**REQUIREMENT**: Repeat only the lines below from the one containing "Task: Click the" through the one containing "Given: Click the Templates icon in toolbar", inclusive, exactly as written.

**DATA EXTRACT**:
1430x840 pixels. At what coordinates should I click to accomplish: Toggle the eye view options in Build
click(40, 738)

==

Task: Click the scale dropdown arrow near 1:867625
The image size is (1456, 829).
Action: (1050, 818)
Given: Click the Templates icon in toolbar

**WRITTEN SOLUTION**:
Task: Click the scale dropdown arrow near 1:867625
The image size is (1456, 829).
Action: (1050, 818)
Given: Click the Templates icon in toolbar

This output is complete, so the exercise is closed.